THE RECORDS:
•••••
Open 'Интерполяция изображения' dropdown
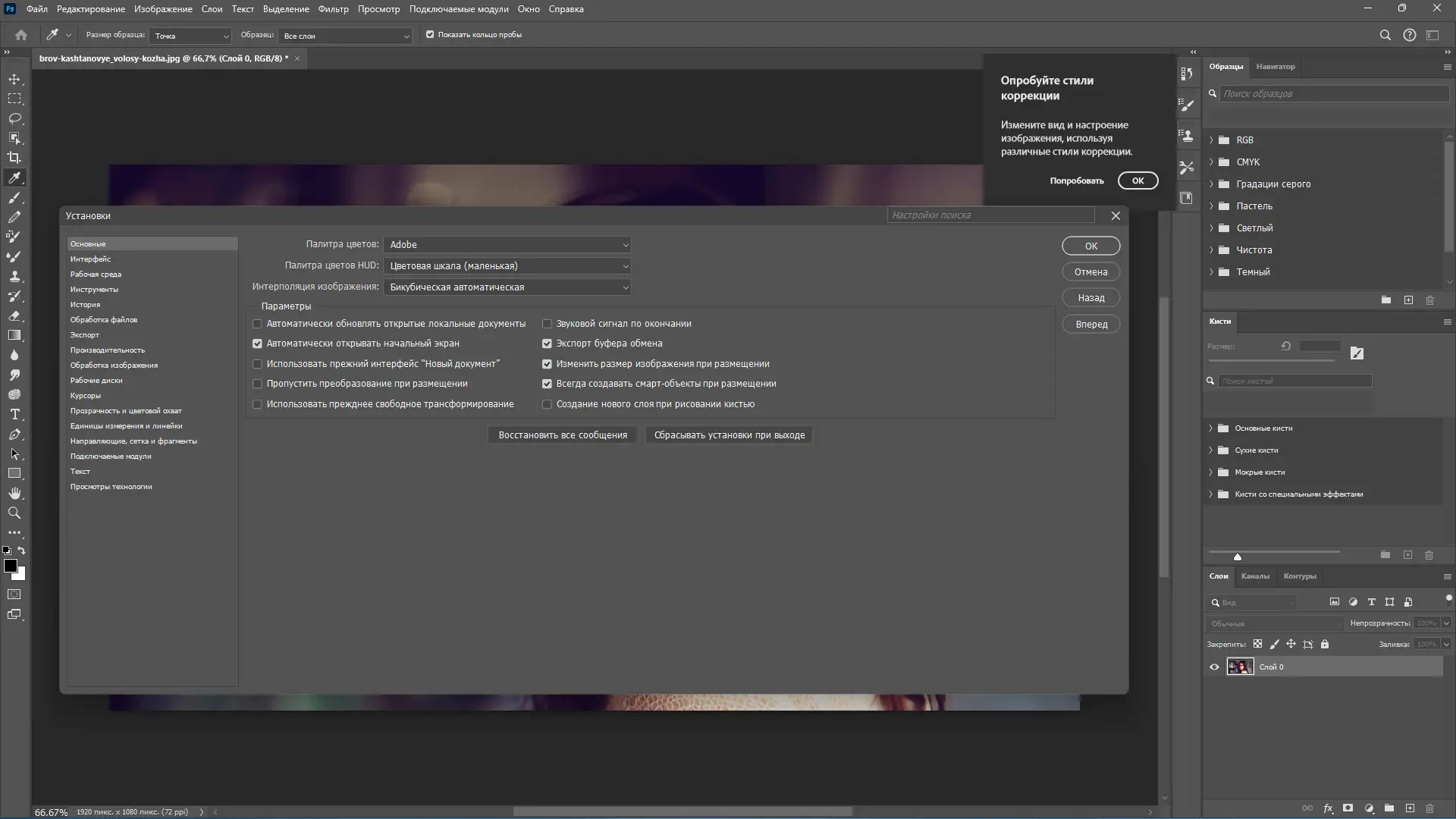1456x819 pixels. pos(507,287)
•••••
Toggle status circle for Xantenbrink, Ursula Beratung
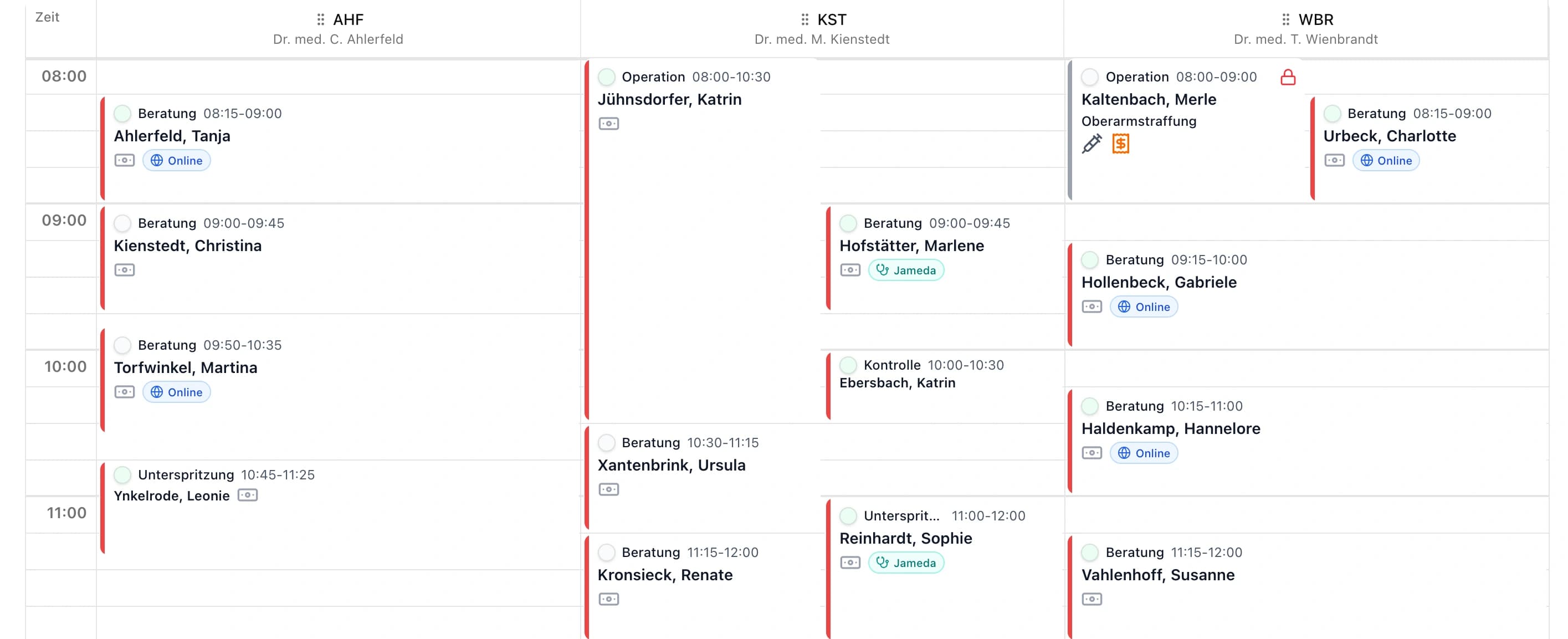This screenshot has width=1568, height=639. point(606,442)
•••••
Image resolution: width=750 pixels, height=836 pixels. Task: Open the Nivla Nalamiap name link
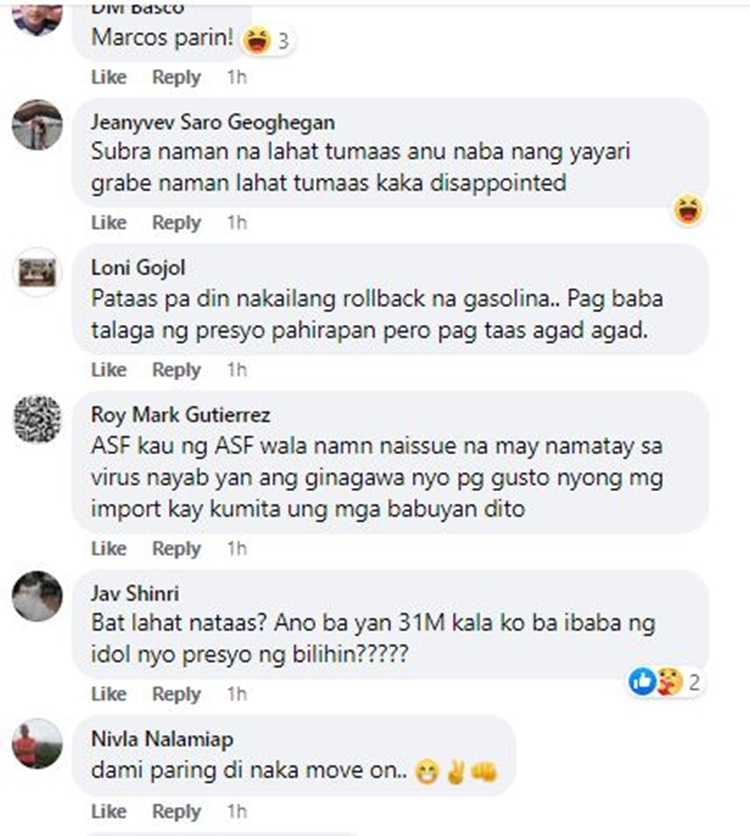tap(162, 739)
•••••
OBJECTIVE: Rewrite the part that opens with the line containing "Toggle status circle" and closes with the line containing "This screenshot has" as a two-column CSV with columns item_text and answer, one row per item, each value in a single quoted field with line breaks replaced by spaces. Leave the pictures out.

THE ANSWER:
item_text,answer
"Toggle status circle for Xantenbrink, Ursula Beratung","This screenshot has width=1568, height=639. point(606,442)"